**Exercise goal:** When you return the data, keep each character exactly as it appears.
-- Opening Marker --
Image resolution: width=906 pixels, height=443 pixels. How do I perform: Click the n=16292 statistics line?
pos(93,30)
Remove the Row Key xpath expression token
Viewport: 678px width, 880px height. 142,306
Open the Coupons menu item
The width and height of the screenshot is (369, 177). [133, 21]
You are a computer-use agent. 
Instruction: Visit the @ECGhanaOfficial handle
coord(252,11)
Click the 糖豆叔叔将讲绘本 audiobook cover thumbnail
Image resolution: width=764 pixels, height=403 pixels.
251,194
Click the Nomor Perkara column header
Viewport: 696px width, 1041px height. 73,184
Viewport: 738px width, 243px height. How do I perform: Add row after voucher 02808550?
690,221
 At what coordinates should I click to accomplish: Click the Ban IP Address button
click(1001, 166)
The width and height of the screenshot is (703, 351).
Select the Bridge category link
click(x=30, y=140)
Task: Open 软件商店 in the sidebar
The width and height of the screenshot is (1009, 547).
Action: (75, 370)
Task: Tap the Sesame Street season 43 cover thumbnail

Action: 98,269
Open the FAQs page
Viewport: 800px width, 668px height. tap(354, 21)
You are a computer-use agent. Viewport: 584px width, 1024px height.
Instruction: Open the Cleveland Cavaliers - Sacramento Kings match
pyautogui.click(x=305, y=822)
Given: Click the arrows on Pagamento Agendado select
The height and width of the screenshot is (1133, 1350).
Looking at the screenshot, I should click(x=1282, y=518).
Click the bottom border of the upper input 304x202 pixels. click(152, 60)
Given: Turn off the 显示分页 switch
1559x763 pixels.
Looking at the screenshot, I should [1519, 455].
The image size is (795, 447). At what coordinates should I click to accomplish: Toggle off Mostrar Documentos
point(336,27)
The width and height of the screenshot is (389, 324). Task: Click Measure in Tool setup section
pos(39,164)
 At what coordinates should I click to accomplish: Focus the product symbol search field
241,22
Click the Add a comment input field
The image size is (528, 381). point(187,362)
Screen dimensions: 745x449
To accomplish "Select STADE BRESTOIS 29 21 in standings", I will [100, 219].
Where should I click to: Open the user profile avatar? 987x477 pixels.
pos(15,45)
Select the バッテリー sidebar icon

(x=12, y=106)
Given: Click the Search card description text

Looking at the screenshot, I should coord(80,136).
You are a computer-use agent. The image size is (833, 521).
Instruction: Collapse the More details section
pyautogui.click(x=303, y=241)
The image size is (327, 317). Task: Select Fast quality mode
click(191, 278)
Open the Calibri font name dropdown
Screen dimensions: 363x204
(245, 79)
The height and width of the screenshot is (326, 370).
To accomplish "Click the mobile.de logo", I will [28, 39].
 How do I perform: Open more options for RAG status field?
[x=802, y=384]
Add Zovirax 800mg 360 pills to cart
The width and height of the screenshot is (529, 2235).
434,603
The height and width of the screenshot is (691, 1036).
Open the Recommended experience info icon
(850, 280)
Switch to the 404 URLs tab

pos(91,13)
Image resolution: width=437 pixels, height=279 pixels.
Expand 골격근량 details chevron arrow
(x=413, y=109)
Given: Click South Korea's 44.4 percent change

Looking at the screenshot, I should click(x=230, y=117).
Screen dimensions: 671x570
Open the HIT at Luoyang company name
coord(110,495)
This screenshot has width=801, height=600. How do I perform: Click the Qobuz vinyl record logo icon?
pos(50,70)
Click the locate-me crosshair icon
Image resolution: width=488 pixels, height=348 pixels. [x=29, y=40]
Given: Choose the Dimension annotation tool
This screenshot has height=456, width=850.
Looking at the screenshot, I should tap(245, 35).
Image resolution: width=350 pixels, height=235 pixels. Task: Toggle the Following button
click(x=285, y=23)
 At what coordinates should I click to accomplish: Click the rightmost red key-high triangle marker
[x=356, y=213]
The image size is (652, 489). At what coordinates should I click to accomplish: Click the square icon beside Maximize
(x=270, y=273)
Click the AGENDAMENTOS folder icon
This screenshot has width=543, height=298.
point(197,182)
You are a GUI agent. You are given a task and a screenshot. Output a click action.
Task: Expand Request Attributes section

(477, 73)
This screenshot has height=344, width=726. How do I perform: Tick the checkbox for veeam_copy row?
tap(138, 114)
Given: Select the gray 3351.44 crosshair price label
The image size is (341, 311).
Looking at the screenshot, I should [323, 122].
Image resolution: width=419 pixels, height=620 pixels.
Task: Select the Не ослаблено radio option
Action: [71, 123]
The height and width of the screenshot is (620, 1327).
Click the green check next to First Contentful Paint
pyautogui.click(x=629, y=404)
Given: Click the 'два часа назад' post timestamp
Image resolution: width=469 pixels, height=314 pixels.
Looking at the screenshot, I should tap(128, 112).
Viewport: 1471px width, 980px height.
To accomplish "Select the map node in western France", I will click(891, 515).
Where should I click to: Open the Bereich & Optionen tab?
-- Closing Marker --
**Written answer:**
Image resolution: width=906 pixels, height=443 pixels. How do I perform: Click the n=16292 statistics line?
pos(93,30)
Remove the Row Key xpath expression token
Viewport: 678px width, 880px height. 142,306
Open the Coupons menu item
The width and height of the screenshot is (369, 177). [133, 21]
You are a computer-use agent. 
Instruction: Visit the @ECGhanaOfficial handle
coord(252,11)
Click the 糖豆叔叔将讲绘本 audiobook cover thumbnail
Image resolution: width=764 pixels, height=403 pixels.
251,194
Click the Nomor Perkara column header
Viewport: 696px width, 1041px height. 73,184
Viewport: 738px width, 243px height. How do I perform: Add row after voucher 02808550?
690,221
 At what coordinates should I click to accomplish: Click the Ban IP Address button
click(1001, 166)
The width and height of the screenshot is (703, 351).
Select the Bridge category link
click(x=30, y=140)
Task: Open 软件商店 in the sidebar
The width and height of the screenshot is (1009, 547).
Action: (75, 370)
Task: Tap the Sesame Street season 43 cover thumbnail

Action: 98,269
Open the FAQs page
Viewport: 800px width, 668px height. tap(354, 21)
You are a computer-use agent. Viewport: 584px width, 1024px height.
Instruction: Open the Cleveland Cavaliers - Sacramento Kings match
pyautogui.click(x=305, y=822)
Given: Click the arrows on Pagamento Agendado select
The height and width of the screenshot is (1133, 1350).
Looking at the screenshot, I should click(x=1282, y=518).
Click the bottom border of the upper input 304x202 pixels. click(152, 60)
Given: Turn off the 显示分页 switch
1559x763 pixels.
Looking at the screenshot, I should [1519, 455].
The image size is (795, 447). At what coordinates should I click to accomplish: Toggle off Mostrar Documentos
point(336,27)
The width and height of the screenshot is (389, 324). Task: Click Measure in Tool setup section
pos(39,164)
 At what coordinates should I click to accomplish: Focus the product symbol search field
241,22
Click the Add a comment input field
The image size is (528, 381). point(187,362)
Screen dimensions: 745x449
To accomplish "Select STADE BRESTOIS 29 21 in standings", I will [100, 219].
Where should I click to: Open the user profile avatar? 987x477 pixels.
pos(15,45)
Select the バッテリー sidebar icon

(x=12, y=106)
Given: Click the Search card description text

Looking at the screenshot, I should coord(80,136).
You are a computer-use agent. The image size is (833, 521).
Instruction: Collapse the More details section
pyautogui.click(x=303, y=241)
The image size is (327, 317). Task: Select Fast quality mode
click(191, 278)
Open the Calibri font name dropdown
Screen dimensions: 363x204
(245, 79)
The height and width of the screenshot is (326, 370).
To accomplish "Click the mobile.de logo", I will [28, 39].
 How do I perform: Open more options for RAG status field?
[x=802, y=384]
Add Zovirax 800mg 360 pills to cart
The width and height of the screenshot is (529, 2235).
434,603
The height and width of the screenshot is (691, 1036).
Open the Recommended experience info icon
(850, 280)
Switch to the 404 URLs tab

pos(91,13)
Image resolution: width=437 pixels, height=279 pixels.
Expand 골격근량 details chevron arrow
(x=413, y=109)
Given: Click South Korea's 44.4 percent change

Looking at the screenshot, I should click(x=230, y=117).
Screen dimensions: 671x570
Open the HIT at Luoyang company name
coord(110,495)
This screenshot has width=801, height=600. How do I perform: Click the Qobuz vinyl record logo icon?
pos(50,70)
Click the locate-me crosshair icon
Image resolution: width=488 pixels, height=348 pixels. [x=29, y=40]
Given: Choose the Dimension annotation tool
This screenshot has height=456, width=850.
Looking at the screenshot, I should tap(245, 35).
Image resolution: width=350 pixels, height=235 pixels. Task: Toggle the Following button
click(x=285, y=23)
 At what coordinates should I click to accomplish: Click the rightmost red key-high triangle marker
[x=356, y=213]
The image size is (652, 489). At what coordinates should I click to accomplish: Click the square icon beside Maximize
(x=270, y=273)
Click the AGENDAMENTOS folder icon
This screenshot has width=543, height=298.
point(197,182)
You are a GUI agent. You are given a task and a screenshot. Output a click action.
Task: Expand Request Attributes section

(477, 73)
This screenshot has height=344, width=726. How do I perform: Tick the checkbox for veeam_copy row?
tap(138, 114)
Given: Select the gray 3351.44 crosshair price label
The image size is (341, 311).
Looking at the screenshot, I should [323, 122].
Image resolution: width=419 pixels, height=620 pixels.
Task: Select the Не ослаблено radio option
Action: [71, 123]
The height and width of the screenshot is (620, 1327).
Click the green check next to First Contentful Paint
pyautogui.click(x=629, y=404)
Given: Click the 'два часа назад' post timestamp
Image resolution: width=469 pixels, height=314 pixels.
Looking at the screenshot, I should tap(128, 112).
Viewport: 1471px width, 980px height.
To accomplish "Select the map node in western France", I will click(891, 515).
Where should I click to: Open the Bereich & Optionen tab?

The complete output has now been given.